> [Recorded data]:
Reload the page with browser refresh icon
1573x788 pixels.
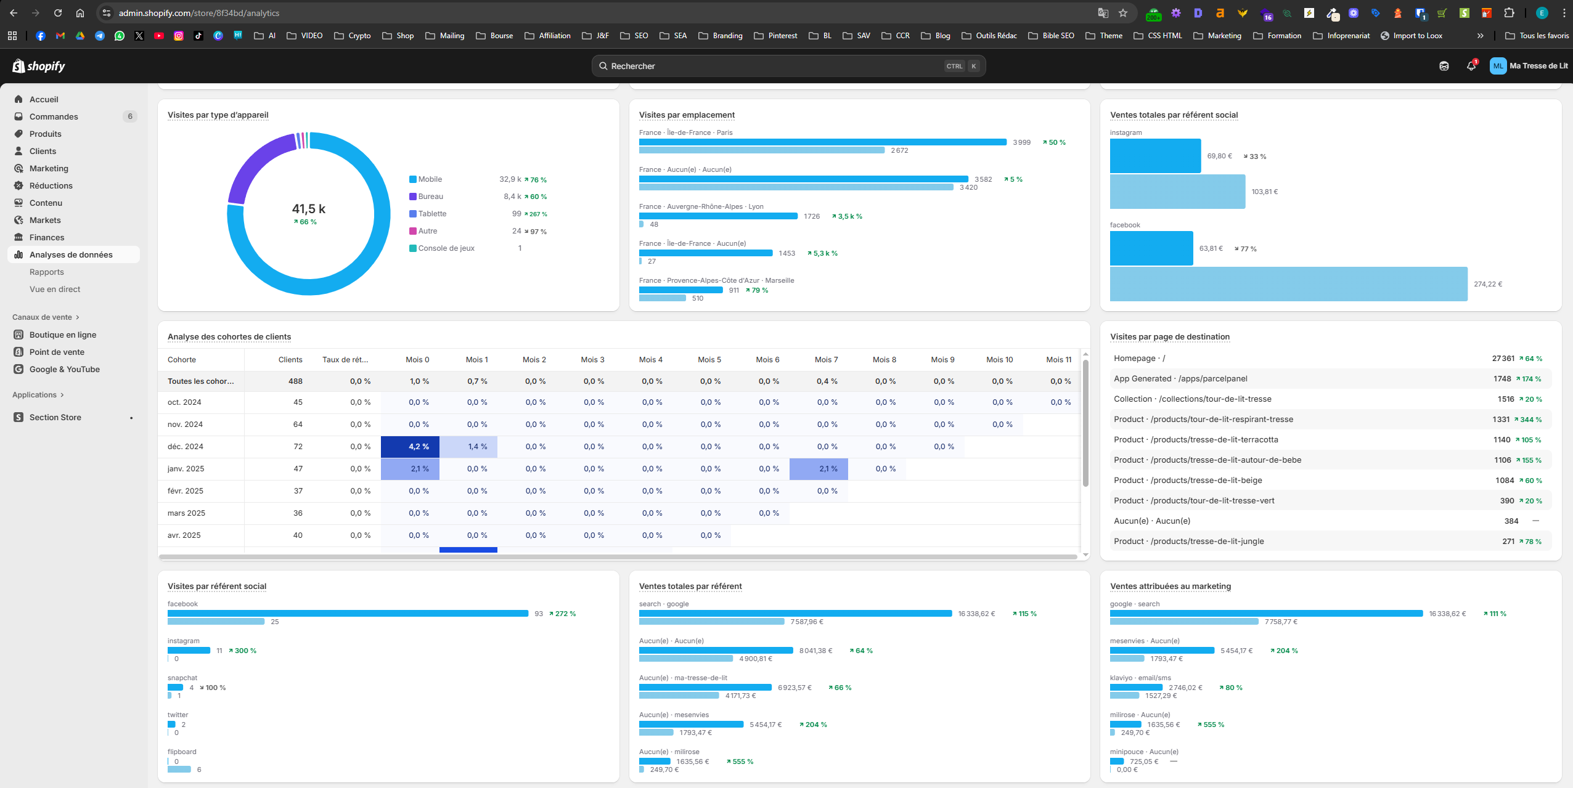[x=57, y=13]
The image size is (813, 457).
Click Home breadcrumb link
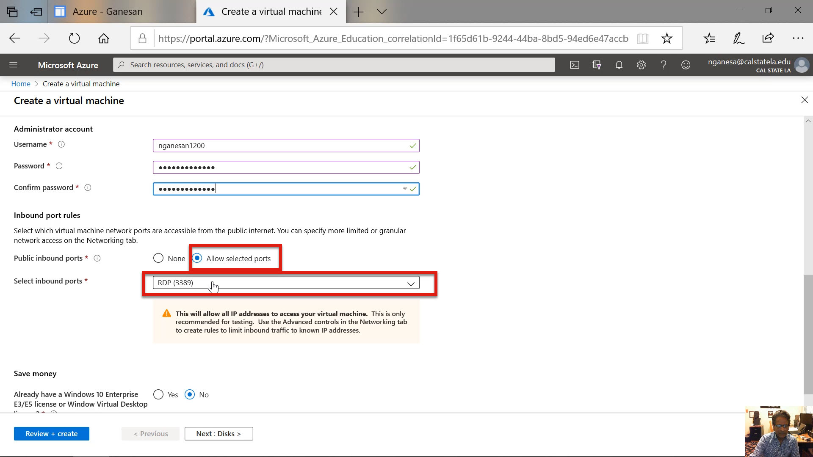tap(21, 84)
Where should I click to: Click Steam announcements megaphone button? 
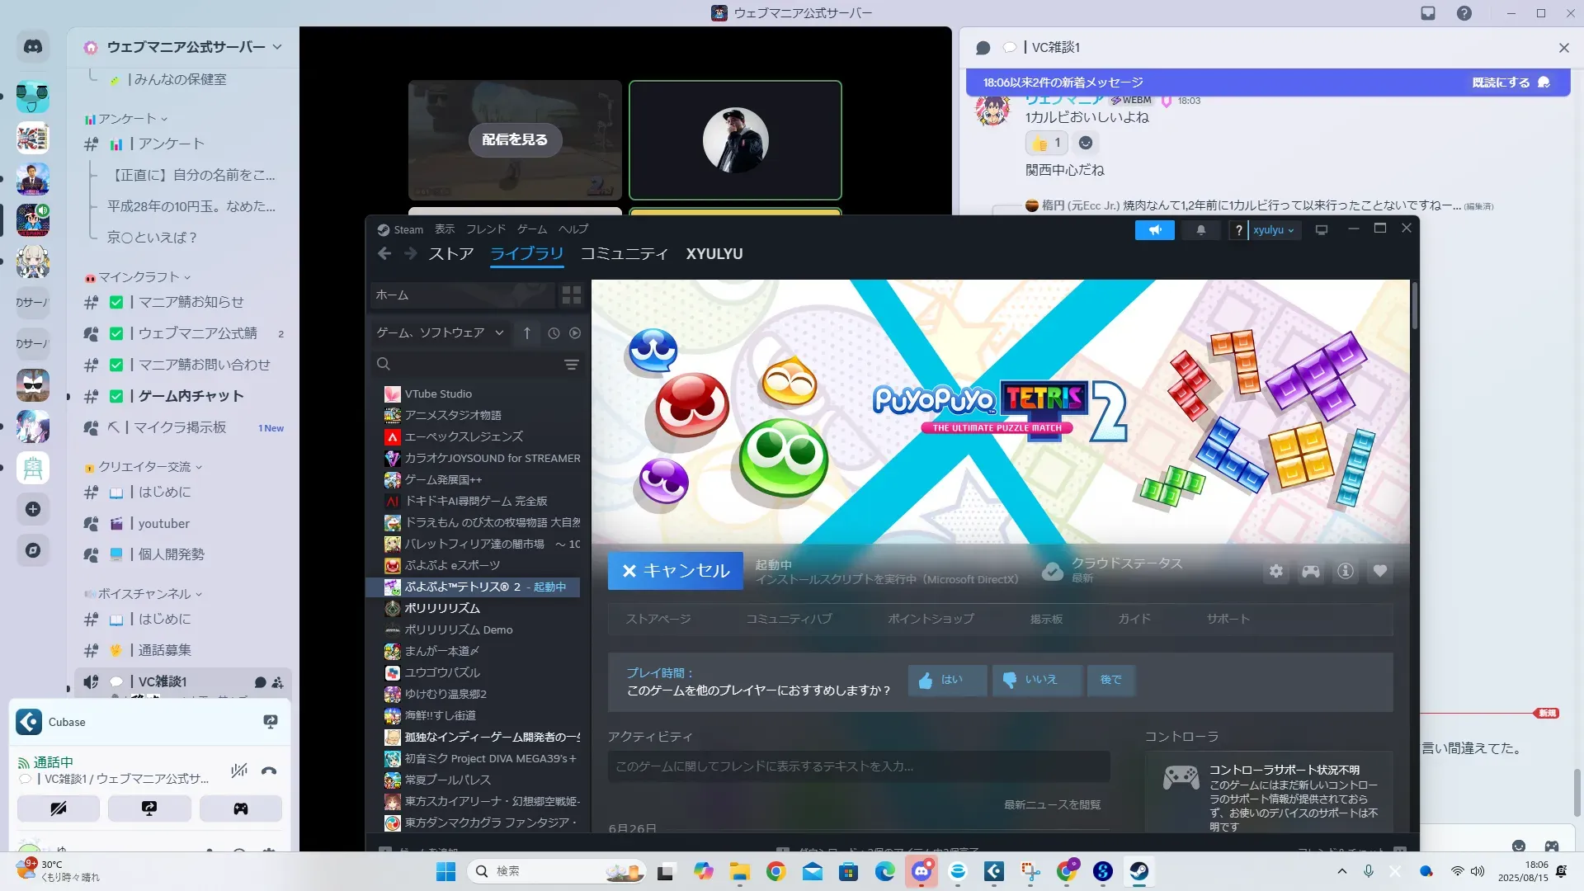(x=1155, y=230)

> [What is required]:
From the first record above to the last, output each one exactly and omit the pictures.

> [Written answer]:
Reload the page with browser refresh icon
1573x788 pixels.
[x=57, y=13]
The image size is (813, 457).
Click Home breadcrumb link
tap(21, 84)
Where should I click to: Click Steam announcements megaphone button? 
(x=1155, y=230)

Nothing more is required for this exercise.